* _Document text_:
■ ■ ■ ■
Unix Technical Forum

DISTINCT ON not working...?

This is a discussion on DISTINCT ON not working...? within the pgsql Sql forums, part of the PostgreSQL category; --> Hi all, Strange one - I have a nightly export / import routine that exports from one database and ...


Go Back   Unix Technical Forum > Database Server Software > PostgreSQL > pgsql Sql

Register FAQ Members List Calendar Search Today's Posts Mark Forums Read
  #1 (permalink)  
Old 04-19-2008, 03:07 PM
Phillip Smith
 
Posts: n/a
Default DISTINCT ON not working...?

Hi all,

Strange one - I have a nightly export / import routine that exports from one
database and imports to another. Has been working fine for several months,
but last night it died on a unique constraint.

To cut out all the details, the code that is causing the problem:
SELECT DISTINCT ON (ean)
code,
CASE WHEN ean IS NULL OR valid_barcode(ean) = false THEN
null ELSE ean END AS ean
FROM TMPTABLE
WHERE code NOT IN (SELECT code FROM stock_deleted)
AND ean IS NOT NULL

That is the code that generates the error on the unique constraint against
the ean column.

If I play with that and run this:
SELECT DISTINCT ON (ean)
CASE WHEN ean IS NULL OR valid_barcode(ean) = false THEN
null ELSE ean END AS ean,
count(*)
FROM TMPTABLE
WHERE code NOT IN (SELECT code FROM stock_deleted)
AND ean IS NOT NULL
GROUP BY ean

I get a several thousand rows returned, all with a count(*) of 1, except one
row:
3246576919422 2

DISTINCT ON should eliminate one of those rows that is making that 2 - as I
said, it's been working fine for several months, and it is still doing it
correctly for approximately 100 other rows that have duplicate ean codes.

Can anyone give me a hand to work out why this one is doubling up?!

Cheers,
~p


*******************Confidentiality and Privilege Notice*******************

The material contained in this message is privileged and confidential to
the addressee. If you are not the addressee indicated in this message or
responsible for delivery of the message to such person, you may not copy
or deliver this message to anyone, and you should destroy it and kindly
notify the sender by reply email.

Information in this message that does not relate to the official business
of Weatherbeeta must be treated as neither given nor endorsed by Weatherbeeta.
Weatherbeeta, its employees, contractors or associates shall not be liable
for direct, indirect or consequential loss arising from transmission of this
message or any attachments

---------------------------(end of broadcast)---------------------------
TIP 6: explain analyze is your friend

Digg this Post!Add Post to del.icio.usBookmark Post in TechnoratiFurl this Post!
Reply With Quote
  #2 (permalink)  
Old 04-19-2008, 03:07 PM
Tom Lane
 
Posts: n/a
Default Re: DISTINCT ON not working...?
■ ■ ■ ■
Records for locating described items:
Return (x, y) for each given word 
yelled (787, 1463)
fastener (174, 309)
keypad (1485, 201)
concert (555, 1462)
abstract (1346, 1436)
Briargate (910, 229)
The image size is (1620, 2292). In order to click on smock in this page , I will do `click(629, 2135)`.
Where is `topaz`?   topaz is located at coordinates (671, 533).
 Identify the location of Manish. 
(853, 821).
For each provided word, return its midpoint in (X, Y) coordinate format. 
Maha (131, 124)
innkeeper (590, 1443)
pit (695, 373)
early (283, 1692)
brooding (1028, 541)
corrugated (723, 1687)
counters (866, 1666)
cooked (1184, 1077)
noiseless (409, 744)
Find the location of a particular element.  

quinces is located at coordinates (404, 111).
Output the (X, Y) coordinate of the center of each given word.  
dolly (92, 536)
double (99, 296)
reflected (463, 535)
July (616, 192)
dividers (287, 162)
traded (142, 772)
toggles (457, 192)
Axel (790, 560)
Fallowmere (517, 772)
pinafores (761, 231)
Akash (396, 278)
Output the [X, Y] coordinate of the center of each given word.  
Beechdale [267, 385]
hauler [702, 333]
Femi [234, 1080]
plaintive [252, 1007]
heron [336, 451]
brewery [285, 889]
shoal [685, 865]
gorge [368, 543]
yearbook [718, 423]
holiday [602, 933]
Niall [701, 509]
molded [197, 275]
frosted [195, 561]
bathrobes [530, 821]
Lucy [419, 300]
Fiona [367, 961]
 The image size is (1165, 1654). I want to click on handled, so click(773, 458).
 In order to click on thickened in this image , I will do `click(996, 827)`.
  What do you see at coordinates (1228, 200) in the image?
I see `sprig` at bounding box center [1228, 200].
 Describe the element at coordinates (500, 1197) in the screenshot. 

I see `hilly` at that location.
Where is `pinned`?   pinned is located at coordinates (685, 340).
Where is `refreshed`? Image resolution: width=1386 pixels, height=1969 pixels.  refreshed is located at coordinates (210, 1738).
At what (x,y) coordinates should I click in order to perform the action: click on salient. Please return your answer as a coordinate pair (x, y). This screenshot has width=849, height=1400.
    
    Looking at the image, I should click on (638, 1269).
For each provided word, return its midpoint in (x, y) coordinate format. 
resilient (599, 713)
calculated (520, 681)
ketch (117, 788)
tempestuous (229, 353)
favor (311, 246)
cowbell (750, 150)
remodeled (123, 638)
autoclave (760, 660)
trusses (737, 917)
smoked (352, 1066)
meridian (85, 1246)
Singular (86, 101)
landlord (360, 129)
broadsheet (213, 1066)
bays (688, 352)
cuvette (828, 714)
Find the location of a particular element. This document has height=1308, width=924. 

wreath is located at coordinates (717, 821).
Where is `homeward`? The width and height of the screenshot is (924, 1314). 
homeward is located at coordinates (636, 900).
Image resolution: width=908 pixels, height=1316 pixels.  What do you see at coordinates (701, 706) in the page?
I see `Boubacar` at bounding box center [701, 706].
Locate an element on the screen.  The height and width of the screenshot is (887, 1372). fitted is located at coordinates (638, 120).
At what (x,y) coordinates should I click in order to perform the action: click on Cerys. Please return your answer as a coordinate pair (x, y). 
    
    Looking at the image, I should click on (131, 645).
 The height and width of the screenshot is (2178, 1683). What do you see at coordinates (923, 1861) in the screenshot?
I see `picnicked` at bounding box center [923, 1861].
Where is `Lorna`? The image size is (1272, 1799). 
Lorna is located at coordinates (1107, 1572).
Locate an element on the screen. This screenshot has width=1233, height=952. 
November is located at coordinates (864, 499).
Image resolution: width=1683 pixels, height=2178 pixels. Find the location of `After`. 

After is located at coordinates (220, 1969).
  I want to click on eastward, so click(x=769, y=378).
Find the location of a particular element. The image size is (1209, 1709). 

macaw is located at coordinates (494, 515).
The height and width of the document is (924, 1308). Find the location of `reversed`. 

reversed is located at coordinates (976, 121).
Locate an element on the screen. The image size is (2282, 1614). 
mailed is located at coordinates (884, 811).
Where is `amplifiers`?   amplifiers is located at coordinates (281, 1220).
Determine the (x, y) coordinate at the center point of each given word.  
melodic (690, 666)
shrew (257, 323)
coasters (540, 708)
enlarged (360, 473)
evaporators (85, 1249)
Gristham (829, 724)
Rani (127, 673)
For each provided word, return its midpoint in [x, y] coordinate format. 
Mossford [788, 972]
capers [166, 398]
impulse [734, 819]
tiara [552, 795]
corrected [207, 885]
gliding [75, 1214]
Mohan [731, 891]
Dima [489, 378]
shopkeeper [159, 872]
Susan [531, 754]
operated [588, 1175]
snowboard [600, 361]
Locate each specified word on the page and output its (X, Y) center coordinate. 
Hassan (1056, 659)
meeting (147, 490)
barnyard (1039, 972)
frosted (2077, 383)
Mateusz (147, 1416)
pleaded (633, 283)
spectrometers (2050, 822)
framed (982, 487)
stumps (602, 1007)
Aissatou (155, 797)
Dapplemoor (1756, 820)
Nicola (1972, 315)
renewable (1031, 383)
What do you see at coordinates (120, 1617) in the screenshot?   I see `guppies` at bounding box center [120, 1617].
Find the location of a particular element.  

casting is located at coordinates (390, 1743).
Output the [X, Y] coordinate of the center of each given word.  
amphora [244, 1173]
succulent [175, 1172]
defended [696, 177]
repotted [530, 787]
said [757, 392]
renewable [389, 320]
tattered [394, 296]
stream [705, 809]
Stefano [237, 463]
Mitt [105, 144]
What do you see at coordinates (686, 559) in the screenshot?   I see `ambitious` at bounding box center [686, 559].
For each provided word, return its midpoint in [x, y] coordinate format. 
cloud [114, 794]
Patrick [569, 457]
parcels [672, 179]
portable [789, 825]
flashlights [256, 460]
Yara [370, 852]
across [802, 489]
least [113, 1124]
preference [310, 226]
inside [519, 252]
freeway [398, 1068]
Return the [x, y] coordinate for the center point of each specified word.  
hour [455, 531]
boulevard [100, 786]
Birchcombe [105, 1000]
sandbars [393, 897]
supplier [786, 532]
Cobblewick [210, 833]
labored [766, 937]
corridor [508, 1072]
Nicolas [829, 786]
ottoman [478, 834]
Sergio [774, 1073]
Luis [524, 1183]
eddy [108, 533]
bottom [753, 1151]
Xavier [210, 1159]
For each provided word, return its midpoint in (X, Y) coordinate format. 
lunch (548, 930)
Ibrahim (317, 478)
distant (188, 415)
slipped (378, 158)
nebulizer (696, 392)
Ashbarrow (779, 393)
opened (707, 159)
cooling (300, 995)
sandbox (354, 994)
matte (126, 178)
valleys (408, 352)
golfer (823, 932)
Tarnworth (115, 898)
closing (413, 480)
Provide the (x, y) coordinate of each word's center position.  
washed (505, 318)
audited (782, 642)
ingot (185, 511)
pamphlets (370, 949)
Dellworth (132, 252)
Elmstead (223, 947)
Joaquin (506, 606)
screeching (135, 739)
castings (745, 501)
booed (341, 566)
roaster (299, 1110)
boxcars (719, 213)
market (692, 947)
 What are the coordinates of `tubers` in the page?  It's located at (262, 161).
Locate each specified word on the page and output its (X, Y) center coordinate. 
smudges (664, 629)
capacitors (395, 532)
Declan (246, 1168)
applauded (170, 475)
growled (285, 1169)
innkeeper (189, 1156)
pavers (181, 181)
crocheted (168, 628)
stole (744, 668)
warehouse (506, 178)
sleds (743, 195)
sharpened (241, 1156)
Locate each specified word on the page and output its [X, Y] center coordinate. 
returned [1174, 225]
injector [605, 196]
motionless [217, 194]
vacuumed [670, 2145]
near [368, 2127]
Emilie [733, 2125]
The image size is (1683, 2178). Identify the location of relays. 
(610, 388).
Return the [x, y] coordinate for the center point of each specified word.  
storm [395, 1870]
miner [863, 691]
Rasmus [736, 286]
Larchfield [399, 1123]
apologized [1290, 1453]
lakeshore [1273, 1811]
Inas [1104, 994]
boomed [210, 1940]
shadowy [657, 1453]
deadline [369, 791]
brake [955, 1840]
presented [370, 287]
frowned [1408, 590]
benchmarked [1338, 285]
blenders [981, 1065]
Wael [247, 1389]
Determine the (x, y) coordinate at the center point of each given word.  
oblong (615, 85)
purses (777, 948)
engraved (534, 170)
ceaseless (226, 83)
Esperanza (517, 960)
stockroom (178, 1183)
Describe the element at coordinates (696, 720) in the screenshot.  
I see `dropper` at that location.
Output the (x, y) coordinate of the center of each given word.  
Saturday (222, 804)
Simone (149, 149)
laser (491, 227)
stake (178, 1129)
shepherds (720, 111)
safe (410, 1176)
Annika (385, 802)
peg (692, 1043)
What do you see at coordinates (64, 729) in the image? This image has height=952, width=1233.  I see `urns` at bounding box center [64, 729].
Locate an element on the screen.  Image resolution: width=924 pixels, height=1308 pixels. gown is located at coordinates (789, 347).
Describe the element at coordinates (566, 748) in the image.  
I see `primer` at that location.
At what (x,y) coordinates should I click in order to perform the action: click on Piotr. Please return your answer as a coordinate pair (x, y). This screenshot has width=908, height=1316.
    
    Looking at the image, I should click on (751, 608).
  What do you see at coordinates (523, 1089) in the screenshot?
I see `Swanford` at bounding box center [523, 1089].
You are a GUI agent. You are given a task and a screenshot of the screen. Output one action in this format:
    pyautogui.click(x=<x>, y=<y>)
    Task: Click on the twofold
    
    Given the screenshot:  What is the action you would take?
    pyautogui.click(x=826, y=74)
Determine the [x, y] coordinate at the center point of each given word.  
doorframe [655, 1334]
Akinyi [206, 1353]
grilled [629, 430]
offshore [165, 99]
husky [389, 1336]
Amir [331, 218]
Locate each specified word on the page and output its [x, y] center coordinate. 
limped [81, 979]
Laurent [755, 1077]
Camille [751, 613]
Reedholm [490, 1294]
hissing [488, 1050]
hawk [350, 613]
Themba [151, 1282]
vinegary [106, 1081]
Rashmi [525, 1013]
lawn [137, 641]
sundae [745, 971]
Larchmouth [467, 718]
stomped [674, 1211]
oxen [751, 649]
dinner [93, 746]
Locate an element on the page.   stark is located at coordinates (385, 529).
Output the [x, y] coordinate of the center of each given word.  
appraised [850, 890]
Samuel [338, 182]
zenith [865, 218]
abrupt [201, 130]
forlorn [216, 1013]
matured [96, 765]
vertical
■ ■ ■ ■
* _Task brief_: In the DISTINCT ON forum thread, which ean value came back with a count of 2? The data stands apart from the DISTINCT ON forum thread.

* _Written solution_: 3246576919422